Stella McCartney’s H&M range in 2005 allowed the designer to spread her ethical fashion ethos, Woods also notes, by having one of her T-shirts manufactured using organic cotton and dedicating 25% of its sales to support animal welfare charities. McCartney viewed the collaboration as a “fantastic way of reaching a wider female audience” and has since engaged in collaborations with other high street retailers such as Gap.

But not all H&M partnerships have been successful. When Finnish prints designer Marimekko collaborated with H&M in April 2008, the retailer experienced a 10% decline in year on year monthly sales.

Designer Antonio Berardi, who counts Gwyneth Paltrow and Beyonce among his clients, partnered with beer brand Peroni to produce co-branded luggage in 2009. He argues the tie-up allowed him to retain more autonomy and brand integrity then a full-scale high street collaboration. “I’ve been asked many times to do things that were ’mass’. But if you could buy Berardi on the high street then you wouldn’t want to buy Berardi,” he says.

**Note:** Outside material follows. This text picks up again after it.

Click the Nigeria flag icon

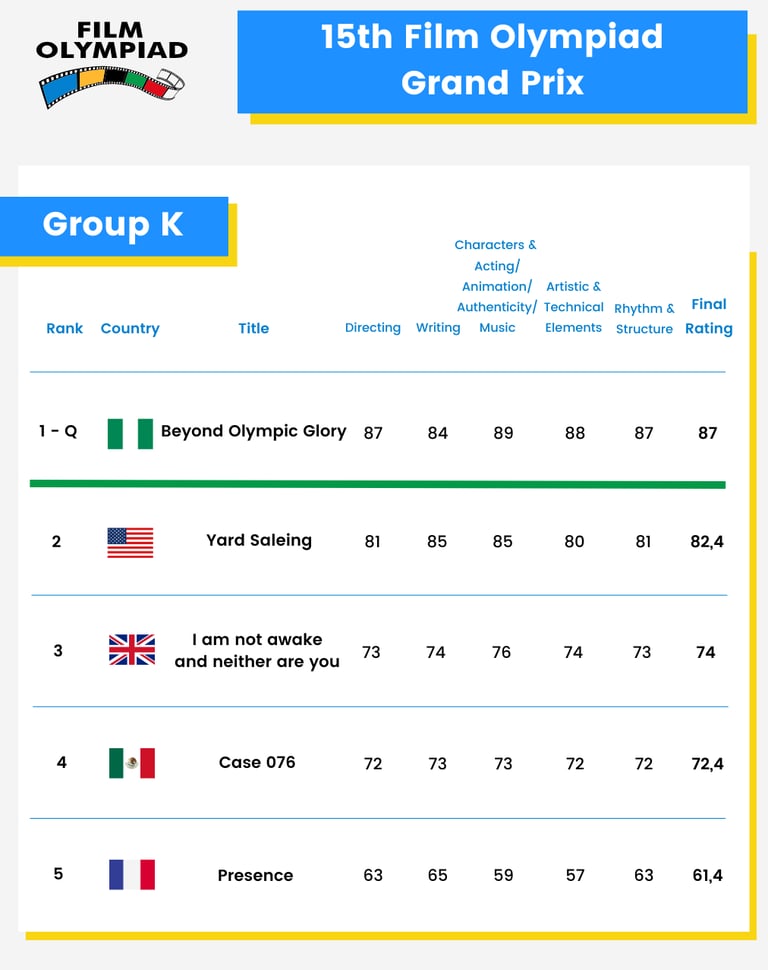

Verdict retail analyst Charlotte Woods gives the following recommendations for high-end fashion brands looking to make their presence felt on the high street

  • Make sure control is kept over the promotion and advertising of a brand so that it remains consistent with its own portrayal.
  • Avoid forming too many collaborations with high street retailers. Long term this may undermine the higher pricing strategy of its independent collections.
  • Ensure the quality and standards of garments are not cheapened for the mass market. Maintain perceptions of quality by using designs that do not rely on costly materials.